--- BEGIN Raw records ---

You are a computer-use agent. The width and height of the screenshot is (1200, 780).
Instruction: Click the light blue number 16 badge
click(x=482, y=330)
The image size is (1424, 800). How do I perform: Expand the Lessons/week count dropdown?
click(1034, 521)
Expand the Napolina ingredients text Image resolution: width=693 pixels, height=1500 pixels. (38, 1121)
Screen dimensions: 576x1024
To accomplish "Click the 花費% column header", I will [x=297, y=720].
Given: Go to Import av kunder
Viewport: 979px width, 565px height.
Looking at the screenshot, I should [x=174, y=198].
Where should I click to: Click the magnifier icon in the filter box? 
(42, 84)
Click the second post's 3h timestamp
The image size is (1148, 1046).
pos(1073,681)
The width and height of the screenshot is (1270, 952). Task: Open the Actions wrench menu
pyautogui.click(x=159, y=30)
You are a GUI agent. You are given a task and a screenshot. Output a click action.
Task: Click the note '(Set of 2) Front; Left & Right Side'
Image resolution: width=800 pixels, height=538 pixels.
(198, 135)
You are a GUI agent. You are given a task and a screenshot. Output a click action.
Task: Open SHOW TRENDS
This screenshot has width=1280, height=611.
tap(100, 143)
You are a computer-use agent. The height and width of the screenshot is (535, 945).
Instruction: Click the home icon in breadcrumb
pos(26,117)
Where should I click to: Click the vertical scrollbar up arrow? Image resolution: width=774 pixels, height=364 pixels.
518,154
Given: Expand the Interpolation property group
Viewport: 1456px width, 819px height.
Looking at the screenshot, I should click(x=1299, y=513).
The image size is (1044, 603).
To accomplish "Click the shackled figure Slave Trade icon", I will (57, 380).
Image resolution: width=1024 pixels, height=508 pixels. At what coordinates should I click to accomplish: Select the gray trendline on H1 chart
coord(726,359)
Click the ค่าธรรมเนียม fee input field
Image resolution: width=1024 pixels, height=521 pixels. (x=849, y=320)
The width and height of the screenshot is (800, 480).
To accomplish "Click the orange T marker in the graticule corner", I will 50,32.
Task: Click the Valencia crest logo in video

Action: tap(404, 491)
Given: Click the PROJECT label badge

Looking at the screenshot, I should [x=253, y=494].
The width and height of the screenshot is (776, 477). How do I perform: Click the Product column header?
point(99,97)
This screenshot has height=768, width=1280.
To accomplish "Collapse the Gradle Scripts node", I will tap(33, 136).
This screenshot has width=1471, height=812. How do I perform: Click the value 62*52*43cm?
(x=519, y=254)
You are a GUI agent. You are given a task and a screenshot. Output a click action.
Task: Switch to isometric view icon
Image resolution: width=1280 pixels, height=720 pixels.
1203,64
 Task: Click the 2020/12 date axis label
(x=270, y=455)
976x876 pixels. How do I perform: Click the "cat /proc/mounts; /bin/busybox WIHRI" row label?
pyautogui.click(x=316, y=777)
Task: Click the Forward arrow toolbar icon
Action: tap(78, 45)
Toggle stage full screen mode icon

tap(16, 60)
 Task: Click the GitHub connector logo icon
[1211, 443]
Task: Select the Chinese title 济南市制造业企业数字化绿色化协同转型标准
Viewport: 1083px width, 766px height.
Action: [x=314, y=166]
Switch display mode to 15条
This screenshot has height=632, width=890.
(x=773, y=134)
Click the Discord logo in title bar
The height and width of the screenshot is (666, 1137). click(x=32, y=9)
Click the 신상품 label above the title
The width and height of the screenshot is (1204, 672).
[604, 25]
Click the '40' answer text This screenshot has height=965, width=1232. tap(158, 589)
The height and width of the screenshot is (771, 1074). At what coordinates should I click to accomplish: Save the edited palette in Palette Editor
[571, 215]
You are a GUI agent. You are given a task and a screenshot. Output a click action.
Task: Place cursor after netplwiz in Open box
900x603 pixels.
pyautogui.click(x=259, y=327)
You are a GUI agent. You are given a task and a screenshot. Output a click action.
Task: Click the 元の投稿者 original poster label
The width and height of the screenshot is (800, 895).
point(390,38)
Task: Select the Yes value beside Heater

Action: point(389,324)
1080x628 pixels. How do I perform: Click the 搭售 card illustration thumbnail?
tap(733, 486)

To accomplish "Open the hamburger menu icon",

--- END Raw records ---

■ Required work ■
Can you give every line of the data above as a JSON list of strings, one string per line, with the blank lines left out?

■ Solution for this task ■
[
  "You are a computer-use agent. The width and height of the screenshot is (1200, 780).",
  "Instruction: Click the light blue number 16 badge",
  "click(x=482, y=330)",
  "The image size is (1424, 800). How do I perform: Expand the Lessons/week count dropdown?",
  "click(1034, 521)",
  "Expand the Napolina ingredients text Image resolution: width=693 pixels, height=1500 pixels. (38, 1121)",
  "Screen dimensions: 576x1024",
  "To accomplish \"Click the 花費% column header\", I will [x=297, y=720].",
  "Given: Go to Import av kunder",
  "Viewport: 979px width, 565px height.",
  "Looking at the screenshot, I should [x=174, y=198].",
  "Where should I click to: Click the magnifier icon in the filter box? ",
  "(42, 84)",
  "Click the second post's 3h timestamp",
  "The image size is (1148, 1046).",
  "pos(1073,681)",
  "The width and height of the screenshot is (1270, 952). Task: Open the Actions wrench menu",
  "pyautogui.click(x=159, y=30)",
  "You are a GUI agent. You are given a task and a screenshot. Output a click action.",
  "Task: Click the note '(Set of 2) Front; Left & Right Side'",
  "Image resolution: width=800 pixels, height=538 pixels.",
  "(198, 135)",
  "You are a GUI agent. You are given a task and a screenshot. Output a click action.",
  "Task: Open SHOW TRENDS",
  "This screenshot has width=1280, height=611.",
  "tap(100, 143)",
  "You are a computer-use agent. The height and width of the screenshot is (535, 945).",
  "Instruction: Click the home icon in breadcrumb",
  "pos(26,117)",
  "Where should I click to: Click the vertical scrollbar up arrow? Image resolution: width=774 pixels, height=364 pixels.",
  "518,154",
  "Given: Expand the Interpolation property group",
  "Viewport: 1456px width, 819px height.",
  "Looking at the screenshot, I should click(x=1299, y=513).",
  "The image size is (1044, 603).",
  "To accomplish \"Click the shackled figure Slave Trade icon\", I will (57, 380).",
  "Image resolution: width=1024 pixels, height=508 pixels. At what coordinates should I click to accomplish: Select the gray trendline on H1 chart",
  "coord(726,359)",
  "Click the ค่าธรรมเนียม fee input field",
  "Image resolution: width=1024 pixels, height=521 pixels. (x=849, y=320)",
  "The width and height of the screenshot is (800, 480).",
  "To accomplish \"Click the orange T marker in the graticule corner\", I will 50,32.",
  "Task: Click the Valencia crest logo in video",
  "Action: tap(404, 491)",
  "Given: Click the PROJECT label badge",
  "Looking at the screenshot, I should [x=253, y=494].",
  "The width and height of the screenshot is (776, 477). How do I perform: Click the Product column header?",
  "point(99,97)",
  "This screenshot has height=768, width=1280.",
  "To accomplish \"Collapse the Gradle Scripts node\", I will tap(33, 136).",
  "This screenshot has width=1471, height=812. How do I perform: Click the value 62*52*43cm?",
  "(x=519, y=254)",
  "You are a GUI agent. You are given a task and a screenshot. Output a click action.",
  "Task: Switch to isometric view icon",
  "Image resolution: width=1280 pixels, height=720 pixels.",
  "1203,64",
  " Task: Click the 2020/12 date axis label",
  "(x=270, y=455)",
  "976x876 pixels. How do I perform: Click the \"cat /proc/mounts; /bin/busybox WIHRI\" row label?",
  "pyautogui.click(x=316, y=777)",
  "Task: Click the Forward arrow toolbar icon",
  "Action: tap(78, 45)",
  "Toggle stage full screen mode icon",
  "tap(16, 60)",
  " Task: Click the GitHub connector logo icon",
  "[1211, 443]",
  "Task: Select the Chinese title 济南市制造业企业数字化绿色化协同转型标准",
  "Viewport: 1083px width, 766px height.",
  "Action: [x=314, y=166]",
  "Switch display mode to 15条",
  "This screenshot has height=632, width=890.",
  "(x=773, y=134)",
  "Click the Discord logo in title bar",
  "The height and width of the screenshot is (666, 1137). click(x=32, y=9)",
  "Click the 신상품 label above the title",
  "The width and height of the screenshot is (1204, 672).",
  "[604, 25]",
  "Click the '40' answer text This screenshot has height=965, width=1232. tap(158, 589)",
  "The height and width of the screenshot is (771, 1074). At what coordinates should I click to accomplish: Save the edited palette in Palette Editor",
  "[571, 215]",
  "You are a GUI agent. You are given a task and a screenshot. Output a click action.",
  "Task: Place cursor after netplwiz in Open box",
  "900x603 pixels.",
  "pyautogui.click(x=259, y=327)",
  "You are a GUI agent. You are given a task and a screenshot. Output a click action.",
  "Task: Click the 元の投稿者 original poster label",
  "The width and height of the screenshot is (800, 895).",
  "point(390,38)",
  "Task: Select the Yes value beside Heater",
  "Action: point(389,324)",
  "1080x628 pixels. How do I perform: Click the 搭售 card illustration thumbnail?",
  "tap(733, 486)",
  "To accomplish \"Open the hamburger menu icon\","
]